More PCI Woes

Another major complaint of mine is that the defined scope of the PCI DSS 1.1 spec does not scale very well for today's modern architectures. The applicable scope is defined as:

These security requirements apply to all “system components.” System components are defined as any network component, server, or application that is included in or connected to the cardholder data environment. The cardholder data environment is that part of the network that possesses cardholder data or sensitive authentication data. Adequate network segmentation, which isolates systems that store, process, or transmit cardholder data from those that do not, may reduce the scope of the cardholder data environment. Network components include but are not limited to firewalls, switches, routers, wireless access points, network appliances, and other security appliances. Server types include but are not limited to the following: web, database, authentication, mail, proxy, network time protocol (NTP), and domain name server (DNS). Applications include all purchased and custom applications, including internal and external (Internet) applications.

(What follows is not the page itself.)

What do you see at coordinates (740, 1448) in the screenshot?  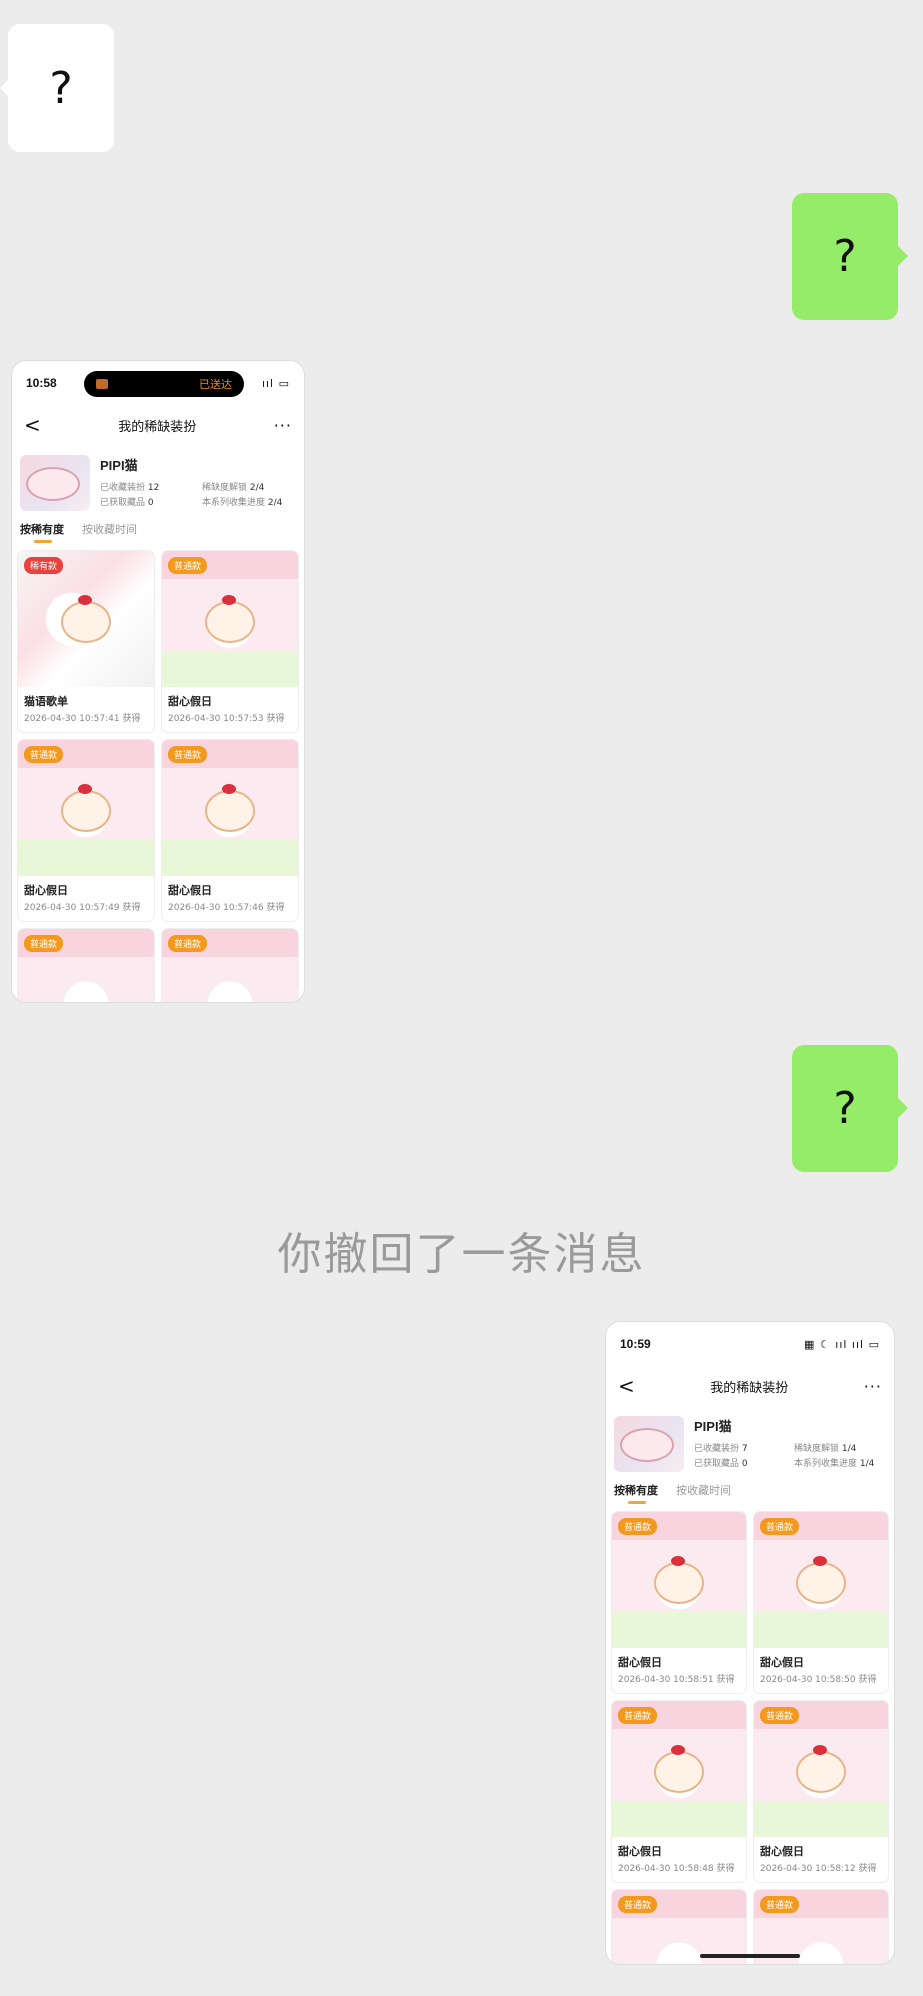 I see `stat-item: 已收藏装扮 7` at bounding box center [740, 1448].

This is all well and good for most traditional networks, however they fail to account for key components of modern networks. Take for instance the following examples:

• Virtualization - What happens when the machines that accept and process card holder data are virtualized? Do PCI requirements extent to every virtual machine that these machines may share hardware with? If your virtualization software allows for real time transitioning of machines across a virtulization cluster, is every machine in the cluster now subjected to PCI? What if administrative authentication to the virtualization management console is controlled by your internal Active Directory structure? Is that now also within scope?


• Service-Oriented Architecture/ Enterprise Service Bus - The big trend in modern web applications is to provide a type of service-oriented architecture. A key component of this is whats known as an enterprise service bus (ESB). The ESB is used to connect all the machines in your production architecture to facilitate the passing of data. So, if the web server that accepts the card holder data utilizes the ESB to transfer that data to the processing server and/ or a fulfillment application, does that mean that the ESB and every machine which touches it are now subjected to the PCI requirements?

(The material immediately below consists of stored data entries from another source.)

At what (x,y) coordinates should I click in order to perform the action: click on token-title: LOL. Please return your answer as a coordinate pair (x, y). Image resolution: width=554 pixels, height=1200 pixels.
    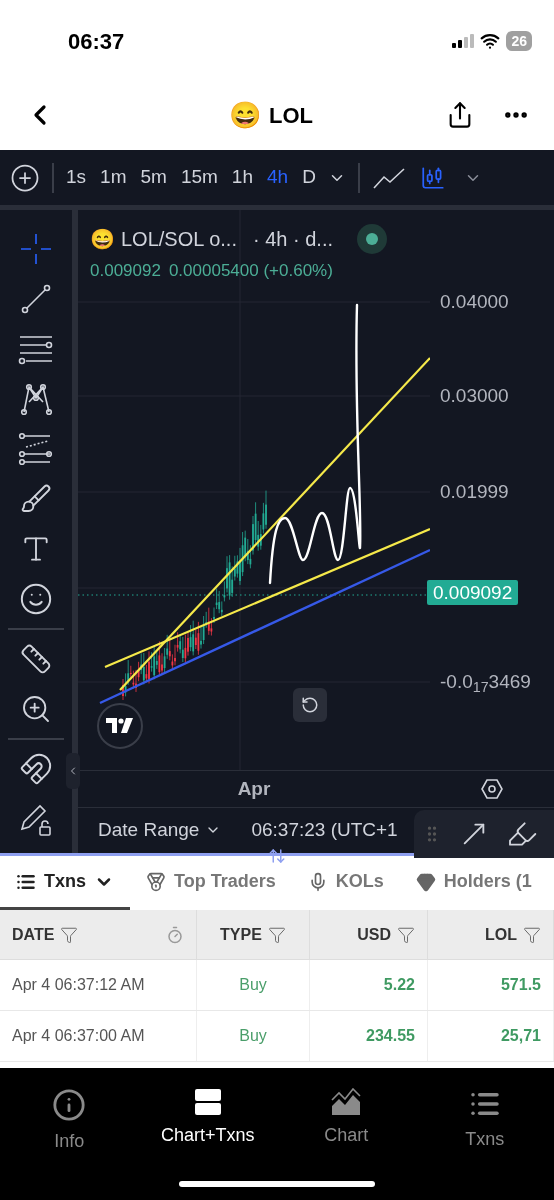
    Looking at the image, I should click on (291, 116).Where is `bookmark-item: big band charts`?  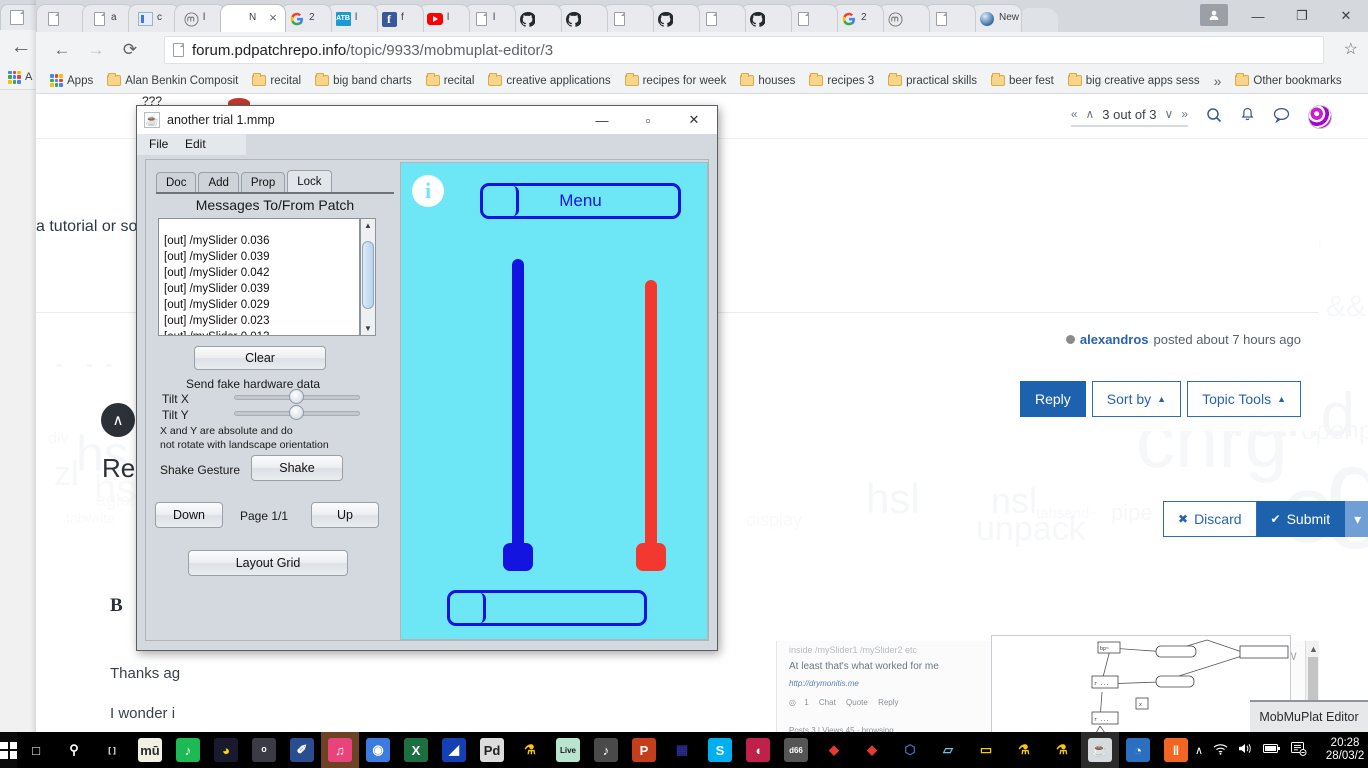 bookmark-item: big band charts is located at coordinates (364, 81).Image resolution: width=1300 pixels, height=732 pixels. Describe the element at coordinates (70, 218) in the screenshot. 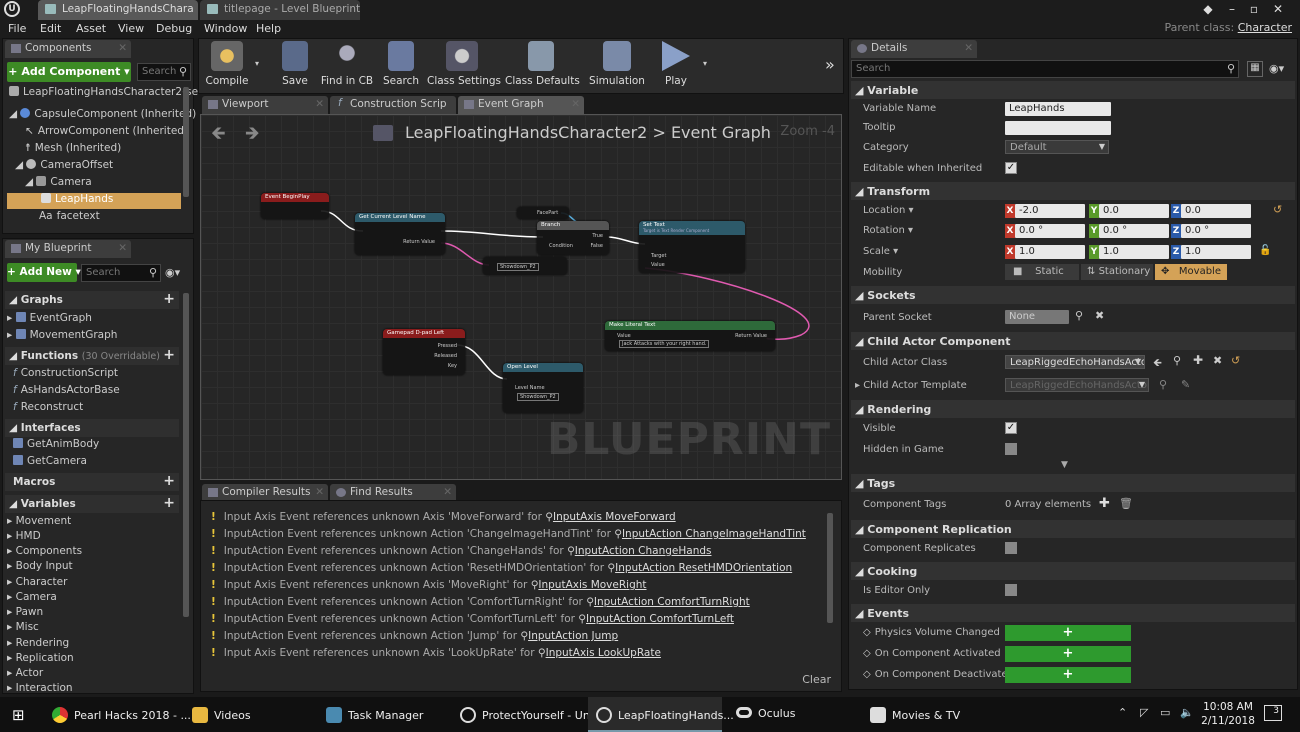

I see `tree-item-facetext: Aa facetext` at that location.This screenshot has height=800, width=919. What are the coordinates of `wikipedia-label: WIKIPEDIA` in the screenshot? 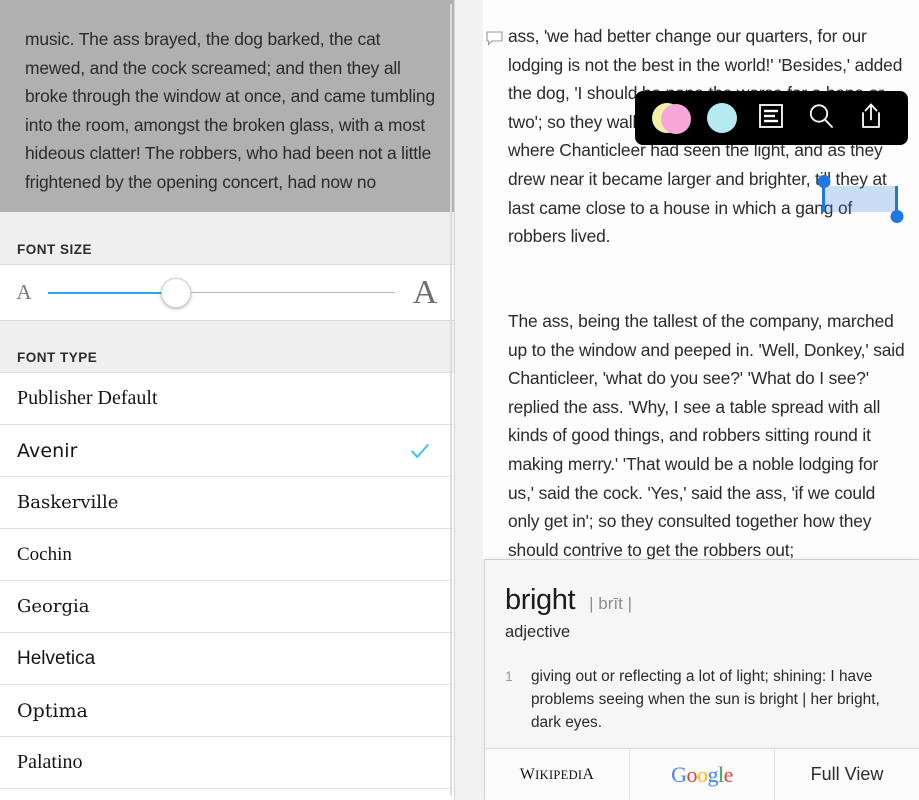 It's located at (557, 774).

The common response is to limit the scope of PCI DSS requirements by means of network segmentation. However, given the following examples some things simply transcend past network segmentation.


(Warning, rant below!)

So surely there must be some way I can do more than whining to help address these short comings in the PCI DSS spec. Of course there is! For the low low fee of $2,000 USD, I too can pay the PCI Security Standards Council to *allow* me to help them. For some odd reason, this just seems a bit backwards to me.